- Born: Theodora Maude Sweetapple 25 May 1872 Port Adelaide
- Died: 9 October 1972 (aged 100) Leabrook
- Education: Adelaide Children's Hospital
- Occupation: nurse
- Employer(s): District Trained Nursing Society, City of Adelaide ...
- Known for: Early district nurse
- Partner: Mabel Gill

= Dora Sweetapple =

Australian nurse (1872–1972)

Theodora Maude Sweetapple known as Dora Sweetapple (25 May 1872 – 9 October 1972) was an Australian nurse. She was one of the first district nurses and the first woman employed by the City of Adelaide.

==Life==
Sweetapple was born in 1872 in Port Adelaide. Her parents Ann Mapleson (born Mitchell) and William Deane Sweetapple who had a brother born in the UK. Her father was a shipping agent, but he died when she was very young. She was the tenth child and her mother ran a school which she attended. Between 1891 and 1893 she trained as a nurse at Adelaide Children's Hospital where she and Mabel Gill became life-long friends.

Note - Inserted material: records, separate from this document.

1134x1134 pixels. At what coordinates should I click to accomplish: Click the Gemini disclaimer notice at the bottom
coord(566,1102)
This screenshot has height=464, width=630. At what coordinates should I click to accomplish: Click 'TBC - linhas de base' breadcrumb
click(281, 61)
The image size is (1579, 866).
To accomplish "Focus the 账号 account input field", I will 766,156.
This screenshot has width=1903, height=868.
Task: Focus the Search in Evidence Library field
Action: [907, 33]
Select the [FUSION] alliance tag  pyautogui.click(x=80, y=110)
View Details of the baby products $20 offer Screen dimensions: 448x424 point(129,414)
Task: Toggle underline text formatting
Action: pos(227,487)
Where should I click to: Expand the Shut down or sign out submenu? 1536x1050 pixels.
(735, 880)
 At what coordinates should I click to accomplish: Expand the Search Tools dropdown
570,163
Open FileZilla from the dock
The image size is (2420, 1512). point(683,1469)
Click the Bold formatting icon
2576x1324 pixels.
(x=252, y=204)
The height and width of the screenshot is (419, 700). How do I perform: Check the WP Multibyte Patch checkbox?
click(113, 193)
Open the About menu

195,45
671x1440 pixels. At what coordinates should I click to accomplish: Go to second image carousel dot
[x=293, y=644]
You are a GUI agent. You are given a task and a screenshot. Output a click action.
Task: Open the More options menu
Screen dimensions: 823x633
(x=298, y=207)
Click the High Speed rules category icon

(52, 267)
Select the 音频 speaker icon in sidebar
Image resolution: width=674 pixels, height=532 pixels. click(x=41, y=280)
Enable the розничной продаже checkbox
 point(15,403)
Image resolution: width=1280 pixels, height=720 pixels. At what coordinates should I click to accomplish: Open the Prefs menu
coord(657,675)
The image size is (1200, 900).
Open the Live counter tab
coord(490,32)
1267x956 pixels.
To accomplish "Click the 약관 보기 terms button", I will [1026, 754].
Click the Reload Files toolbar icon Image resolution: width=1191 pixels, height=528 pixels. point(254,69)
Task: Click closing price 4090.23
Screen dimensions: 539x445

The District Trained Nursing Society (DTNS), was inaugurated on 12 July 1894 following 12 months work by a trained nurse, named McLellan, in the Adelaide suburb of Bowden. Sweetapple had already been visiting and nursing people at the suggestion of the local rector. She became the second nurse employed by the DTNS. In her first full year she was paid £30 with £55 for expenses. She took care of over 150 patients making 1612 visits to see them, taking advantage of free bus rides, a bicycle and a ferry crossing.

Thomas Borthwick who became Adelaide's first bacteriologist in 1894 employed her as "city trained nurse" in 1899 and she was the first woman to work for the City of Adelaide.

The Australasian Trained Nurses' Association was founded in 1905 with Sweetapple as a member. In 1906 she and Maude Gill worked at a private hospital which they ran until 1913 when they went to Britain staying there throughout World War One employed by the Order of St John of Jerusalem and the Queen's Institute of District Nursing. Back in Australia after the war, they ran a nursing home and then a boarding house together.

Gill died in 1965 and Sweetapple was herself nursed in an infirmary. She died in Leabrook seven years later. Sweetapple had been able to vote from 1894 when women were first permitted in Adelaide. 125 years later the city celebrated this achievement and Sweetapple was added to the city's honour role.